An agaric (/ˈægərɪk, əˈgærɪk/) is a type of fungal fruiting body characterized by the presence of a pileus (cap) that is clearly differentiated from the stipe (stalk), with lamellae (gills) on the underside of the pileus. It is a type of mushroom (or toadstool), the diverse group of agarics being lumped together as gilled mushrooms. "Agaric" can also refer more generally to any basidiomycete species characterized by an agaric-type fruiting body.

== Etymology ==
Originally, agaric meant 'tree-fungus' (after Latin agaricum); however, that changed with the Linnaean interpretation in 1753 when Linnaeus used the generic name Agaricus for gilled mushrooms.

== Taxonomy ==
Most species of agarics belong to the order Agaricales in the subphylum Agaricomycotina. The exceptions, where agarics have evolved independently, feature largely in the orders Russulales, Boletales, Hymenochaetales, and several other groups of basidiomycetes. Old systems of classification placed all agarics in the Agaricales and some (mostly older) sources use "agarics" as the colloquial collective noun for the Agaricales.

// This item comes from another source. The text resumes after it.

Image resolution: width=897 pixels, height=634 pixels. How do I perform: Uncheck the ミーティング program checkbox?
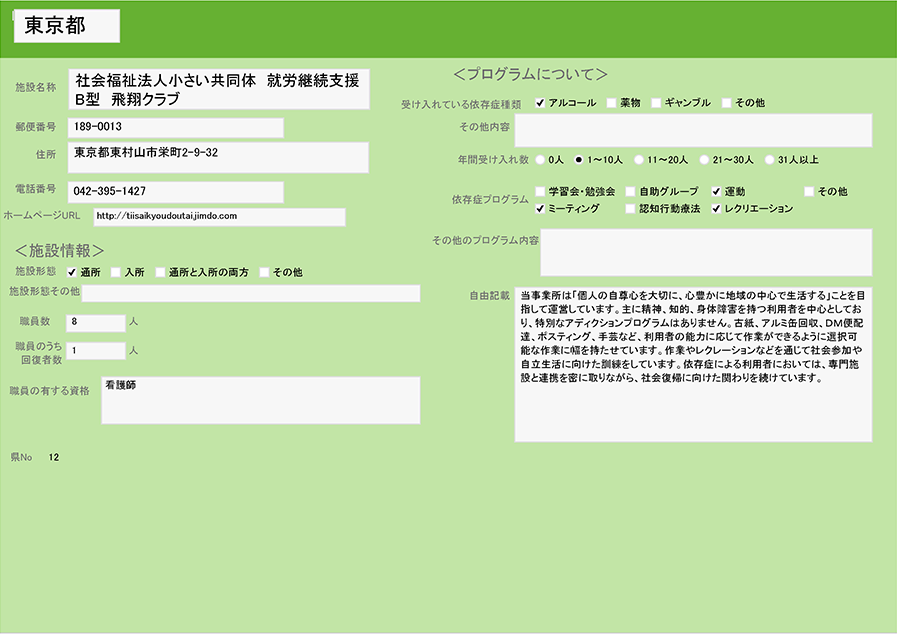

Contemporary sources now tend to use the term euagarics to refer to all agaric members of the Agaricales. "Agaric" is also sometimes used as a common name for members of the genus Agaricus, as well as for members of other genera; for example, Amanita muscaria is known by its common name "fly agaric". The genus Agaricus was first described by Carl Linnaeus in 1753, and back then it contained all agarics. In the 19th century, Elias Magnus Fries split the genus into several smaller genera. More recently, DNA studies revealed that agarics are not necessarily closely related to each other, and that mushroom gills are an example of convergent evolution.